--- MATERIAL TO PROCESS Enclosed Below ---

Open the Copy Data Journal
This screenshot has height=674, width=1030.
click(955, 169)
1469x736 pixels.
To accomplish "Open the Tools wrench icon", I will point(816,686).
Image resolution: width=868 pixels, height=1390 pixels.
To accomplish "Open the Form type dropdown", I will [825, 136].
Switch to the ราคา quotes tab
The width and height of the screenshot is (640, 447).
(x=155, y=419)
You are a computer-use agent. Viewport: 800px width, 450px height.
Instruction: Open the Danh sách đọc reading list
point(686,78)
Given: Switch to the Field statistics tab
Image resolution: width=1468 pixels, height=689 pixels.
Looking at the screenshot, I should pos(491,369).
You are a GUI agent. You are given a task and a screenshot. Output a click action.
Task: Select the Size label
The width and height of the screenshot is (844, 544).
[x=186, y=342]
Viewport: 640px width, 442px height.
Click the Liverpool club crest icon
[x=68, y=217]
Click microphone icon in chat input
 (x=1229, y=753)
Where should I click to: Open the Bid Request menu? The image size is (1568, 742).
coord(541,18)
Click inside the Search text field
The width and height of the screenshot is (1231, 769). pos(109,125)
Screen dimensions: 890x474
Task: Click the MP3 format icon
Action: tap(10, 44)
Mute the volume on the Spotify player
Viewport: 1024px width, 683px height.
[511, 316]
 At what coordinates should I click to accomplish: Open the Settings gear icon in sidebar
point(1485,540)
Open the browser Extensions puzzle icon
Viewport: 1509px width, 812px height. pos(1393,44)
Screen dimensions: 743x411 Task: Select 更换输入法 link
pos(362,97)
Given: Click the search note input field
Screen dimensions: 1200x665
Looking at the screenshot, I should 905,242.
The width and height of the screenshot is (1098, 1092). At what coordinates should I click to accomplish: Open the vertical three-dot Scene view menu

--- End of Enclosed MATERIAL TO PROCESS ---

The records above must be printed again in full, exactly as written.

# ANSWER SPACE
Open the Copy Data Journal
This screenshot has height=674, width=1030.
click(955, 169)
1469x736 pixels.
To accomplish "Open the Tools wrench icon", I will point(816,686).
Image resolution: width=868 pixels, height=1390 pixels.
To accomplish "Open the Form type dropdown", I will [825, 136].
Switch to the ราคา quotes tab
The width and height of the screenshot is (640, 447).
(x=155, y=419)
You are a computer-use agent. Viewport: 800px width, 450px height.
Instruction: Open the Danh sách đọc reading list
point(686,78)
Given: Switch to the Field statistics tab
Image resolution: width=1468 pixels, height=689 pixels.
Looking at the screenshot, I should pos(491,369).
You are a GUI agent. You are given a task and a screenshot. Output a click action.
Task: Select the Size label
The width and height of the screenshot is (844, 544).
[x=186, y=342]
Viewport: 640px width, 442px height.
Click the Liverpool club crest icon
[x=68, y=217]
Click microphone icon in chat input
 (x=1229, y=753)
Where should I click to: Open the Bid Request menu? The image size is (1568, 742).
coord(541,18)
Click inside the Search text field
The width and height of the screenshot is (1231, 769). pos(109,125)
Screen dimensions: 890x474
Task: Click the MP3 format icon
Action: tap(10, 44)
Mute the volume on the Spotify player
Viewport: 1024px width, 683px height.
[511, 316]
 At what coordinates should I click to accomplish: Open the Settings gear icon in sidebar
point(1485,540)
Open the browser Extensions puzzle icon
Viewport: 1509px width, 812px height. pos(1393,44)
Screen dimensions: 743x411 Task: Select 更换输入法 link
pos(362,97)
Given: Click the search note input field
Screen dimensions: 1200x665
Looking at the screenshot, I should 905,242.
The width and height of the screenshot is (1098, 1092). At what coordinates should I click to accomplish: Open the vertical three-dot Scene view menu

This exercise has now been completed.